Ela olhou para as próprias mãos. Elas estavam firmes, sem um arranhão. Tocou o rosto, o pescoço. Nenhuma dor, nenhum vestígio do acidente.
O que estava acontecendo?
Ela puxou o celular da pequena bolsa. A data na tela a fez prender a respiração. Era o dia de sua festa de noivado. A festa estava acontecendo agora. Tudo o que ela se lembrava, a traição, a demissão, o acidente... ainda não tinha acontecido. Ou já tinha, em outra vida?
A ideia era absurda, mas a memória da dor era real demais para ser ignorada. Era uma ferida fantasma em sua alma.
Seus olhos varreram a multidão, procurando por eles. E lá estavam. Pedro, seu noivo, com seu sorriso charmoso e falso, conversando com um grupo de investidores. E ao lado dele, Camila, sua prima e melhor amiga, olhando para ele com uma adoração que Sofia, em sua ingenuidade anterior, nunca havia percebido.
A raiva subiu pela sua garganta, quente como bile. Ela se lembrou dos detalhes. A forma como Camila a abraçou mais cedo, dizendo o quanto estava feliz por ela. A forma como Pedro a beijou, prometendo um futuro brilhante. Mentiras. Tudo mentiras.
Seu olhar se fixou no pescoço de Camila. Lá estava. A prova. Um delicado colar de ouro com um pingente arquitetônico. Não era uma joia qualquer. era um modelo em miniatura do conceito principal de seu projeto mais recente e ambicioso, um design que ela havia mostrado apenas para Pedro. Um segredo profissional.
Naquela outra vida, ela só percebeu o significado do colar muito mais tarde, quando viu os projetos roubados com o nome de Camila neles. Mas agora, ela sabia. Aquilo não era um presente. Era um troféu. Um símbolo da vitória deles sobre ela.
Sofia sentiu uma calma fria se espalhar por seu corpo. A dor e o desespero de antes haviam se solidificado em uma determinação de aço. Ela não ia deixar acontecer de novo. Ela não seria a vítima desta vez.
Ela caminhou a passos firmes através do salão, ignorando os cumprimentos e os sorrisos. Todas as cabeças se viraram para ela, sentindo a mudança na atmosfera. O som das conversas diminuiu.
Ela parou bem na frente de Camila. Pedro se virou, o sorriso ainda no rosto, prestes a dizer algo amoroso. Mas o sorriso morreu quando ele viu a expressão de Sofia.
Sofia não olhou para Pedro. Seus olhos estavam cravados em Camila, ou melhor, no colar.
"Que colar bonito, prima", disse Sofia, sua voz clara e alta, cortando o silêncio que se formava.
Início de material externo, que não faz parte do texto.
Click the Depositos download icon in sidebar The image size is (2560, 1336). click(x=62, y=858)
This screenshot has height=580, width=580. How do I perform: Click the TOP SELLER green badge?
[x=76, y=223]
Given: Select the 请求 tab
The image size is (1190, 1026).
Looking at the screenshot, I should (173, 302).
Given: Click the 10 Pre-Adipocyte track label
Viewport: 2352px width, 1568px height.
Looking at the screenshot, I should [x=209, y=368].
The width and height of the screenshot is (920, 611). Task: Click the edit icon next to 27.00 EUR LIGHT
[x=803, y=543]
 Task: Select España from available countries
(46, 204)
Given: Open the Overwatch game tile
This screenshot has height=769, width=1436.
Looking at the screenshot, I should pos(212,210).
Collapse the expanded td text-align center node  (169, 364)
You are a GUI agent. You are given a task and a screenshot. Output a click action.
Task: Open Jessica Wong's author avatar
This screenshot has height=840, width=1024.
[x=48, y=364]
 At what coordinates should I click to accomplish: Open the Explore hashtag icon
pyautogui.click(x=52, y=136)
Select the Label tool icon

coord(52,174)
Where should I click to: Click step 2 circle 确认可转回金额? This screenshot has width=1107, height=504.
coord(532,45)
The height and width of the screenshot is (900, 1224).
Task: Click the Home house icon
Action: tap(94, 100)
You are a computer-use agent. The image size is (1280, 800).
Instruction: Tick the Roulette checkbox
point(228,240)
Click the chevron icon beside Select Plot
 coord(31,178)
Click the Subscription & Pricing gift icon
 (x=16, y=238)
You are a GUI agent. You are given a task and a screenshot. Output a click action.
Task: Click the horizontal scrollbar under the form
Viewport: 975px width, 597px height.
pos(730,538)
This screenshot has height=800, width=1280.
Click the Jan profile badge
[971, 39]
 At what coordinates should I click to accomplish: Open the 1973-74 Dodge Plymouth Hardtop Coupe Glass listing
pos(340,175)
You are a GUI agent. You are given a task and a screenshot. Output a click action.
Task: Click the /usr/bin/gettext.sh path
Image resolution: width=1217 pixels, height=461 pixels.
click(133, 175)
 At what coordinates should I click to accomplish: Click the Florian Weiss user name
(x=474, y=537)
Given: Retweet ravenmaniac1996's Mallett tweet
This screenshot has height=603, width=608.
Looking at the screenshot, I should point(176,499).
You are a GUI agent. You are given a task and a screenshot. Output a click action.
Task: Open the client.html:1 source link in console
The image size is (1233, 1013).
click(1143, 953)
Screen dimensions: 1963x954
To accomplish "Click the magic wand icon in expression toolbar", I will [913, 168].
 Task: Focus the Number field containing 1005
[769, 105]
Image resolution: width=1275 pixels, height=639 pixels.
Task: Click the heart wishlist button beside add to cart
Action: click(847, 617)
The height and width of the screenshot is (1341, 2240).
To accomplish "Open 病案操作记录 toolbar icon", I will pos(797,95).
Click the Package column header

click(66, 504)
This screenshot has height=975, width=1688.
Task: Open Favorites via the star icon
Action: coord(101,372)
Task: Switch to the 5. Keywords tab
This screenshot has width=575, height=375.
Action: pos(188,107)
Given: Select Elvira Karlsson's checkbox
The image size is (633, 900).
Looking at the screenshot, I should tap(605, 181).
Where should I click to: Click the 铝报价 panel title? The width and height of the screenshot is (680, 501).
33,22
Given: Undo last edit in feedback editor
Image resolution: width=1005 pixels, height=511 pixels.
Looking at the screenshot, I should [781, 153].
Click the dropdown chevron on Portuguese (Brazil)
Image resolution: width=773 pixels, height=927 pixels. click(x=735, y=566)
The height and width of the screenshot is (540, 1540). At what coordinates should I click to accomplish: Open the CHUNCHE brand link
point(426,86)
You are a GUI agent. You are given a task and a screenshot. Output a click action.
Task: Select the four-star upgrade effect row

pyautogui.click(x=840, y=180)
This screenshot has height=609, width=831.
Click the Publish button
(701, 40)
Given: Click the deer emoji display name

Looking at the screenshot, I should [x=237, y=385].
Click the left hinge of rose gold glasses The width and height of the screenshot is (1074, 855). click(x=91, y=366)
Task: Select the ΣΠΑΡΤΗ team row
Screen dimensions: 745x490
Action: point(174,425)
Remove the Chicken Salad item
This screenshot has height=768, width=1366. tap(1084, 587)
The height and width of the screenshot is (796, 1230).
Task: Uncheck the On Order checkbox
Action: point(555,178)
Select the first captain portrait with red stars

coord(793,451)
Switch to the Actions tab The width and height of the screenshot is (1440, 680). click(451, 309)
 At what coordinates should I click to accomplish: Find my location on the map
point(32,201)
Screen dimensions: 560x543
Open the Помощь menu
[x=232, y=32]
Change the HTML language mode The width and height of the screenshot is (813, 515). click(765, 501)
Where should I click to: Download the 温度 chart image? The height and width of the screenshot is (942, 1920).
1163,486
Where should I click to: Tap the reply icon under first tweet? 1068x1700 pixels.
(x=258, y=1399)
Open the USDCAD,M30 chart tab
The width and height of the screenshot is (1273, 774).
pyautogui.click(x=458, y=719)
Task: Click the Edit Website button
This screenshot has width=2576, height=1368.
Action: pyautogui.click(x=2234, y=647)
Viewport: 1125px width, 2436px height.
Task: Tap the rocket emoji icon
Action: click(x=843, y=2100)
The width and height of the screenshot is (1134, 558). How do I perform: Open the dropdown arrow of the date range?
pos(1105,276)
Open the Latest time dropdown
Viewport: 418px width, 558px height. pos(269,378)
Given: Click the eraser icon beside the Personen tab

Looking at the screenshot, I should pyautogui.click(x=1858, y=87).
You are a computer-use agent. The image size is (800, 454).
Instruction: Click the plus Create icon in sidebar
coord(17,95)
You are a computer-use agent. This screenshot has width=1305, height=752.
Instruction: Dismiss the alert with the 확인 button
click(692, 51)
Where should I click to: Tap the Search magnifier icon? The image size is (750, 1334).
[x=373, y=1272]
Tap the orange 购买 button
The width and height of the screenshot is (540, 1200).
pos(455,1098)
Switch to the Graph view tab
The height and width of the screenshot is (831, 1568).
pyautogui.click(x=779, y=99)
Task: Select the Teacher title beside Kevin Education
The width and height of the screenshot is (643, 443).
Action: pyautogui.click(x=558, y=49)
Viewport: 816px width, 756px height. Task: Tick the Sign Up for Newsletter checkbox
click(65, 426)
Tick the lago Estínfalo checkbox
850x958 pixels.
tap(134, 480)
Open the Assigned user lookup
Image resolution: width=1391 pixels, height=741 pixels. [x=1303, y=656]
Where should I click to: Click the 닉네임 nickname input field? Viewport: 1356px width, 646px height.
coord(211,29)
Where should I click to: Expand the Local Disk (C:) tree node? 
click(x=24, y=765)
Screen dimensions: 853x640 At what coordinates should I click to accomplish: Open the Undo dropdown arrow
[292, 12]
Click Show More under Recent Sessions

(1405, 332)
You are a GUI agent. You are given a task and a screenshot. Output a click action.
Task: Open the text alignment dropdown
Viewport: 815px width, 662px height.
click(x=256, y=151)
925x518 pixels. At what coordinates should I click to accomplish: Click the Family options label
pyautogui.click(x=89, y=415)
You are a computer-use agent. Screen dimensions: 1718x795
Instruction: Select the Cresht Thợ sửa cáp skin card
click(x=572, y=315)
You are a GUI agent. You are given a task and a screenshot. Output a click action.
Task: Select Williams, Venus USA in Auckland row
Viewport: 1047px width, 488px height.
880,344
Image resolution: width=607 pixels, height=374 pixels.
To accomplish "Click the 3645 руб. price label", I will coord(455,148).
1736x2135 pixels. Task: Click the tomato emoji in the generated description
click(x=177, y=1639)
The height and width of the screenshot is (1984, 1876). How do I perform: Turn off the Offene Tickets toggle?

Camila sorriu, um sorriso nervoso, tocando o pingente instintivamente.
"Obrigada, Sofia. Foi um presente".
"Um presente?", repetiu Sofia. "De quem?"
Camila olhou para Pedro, buscando ajuda. Pedro deu um passo à frente, tentando controlar a situação.
"Sofia, querida, o que está fazendo? Estamos no meio da nossa festa".
Sofia finalmente olhou para ele, um olhar tão frio que ele recuou um passo. Então, ela voltou sua atenção para Camila.
"Tire o colar", ordenou Sofia. Sua voz não era um pedido, era um comando.
O salão ficou em silêncio total. Todos os olhos estavam fixos neles.
"O quê?", gaguejou Camila, seu rosto empalidecendo. "Sofia, eu não..."
"Eu disse", repetiu Sofia, dando um passo mais perto, sua presença dominando completamente a de sua prima, "Tire. Esse. Colar. Agora".
A humilhação pública que eles planejaram para ela no futuro estava sendo devolvida a eles, bem ali, no auge de sua celebração. A primeira jogada da vingança de Sofia havia começado.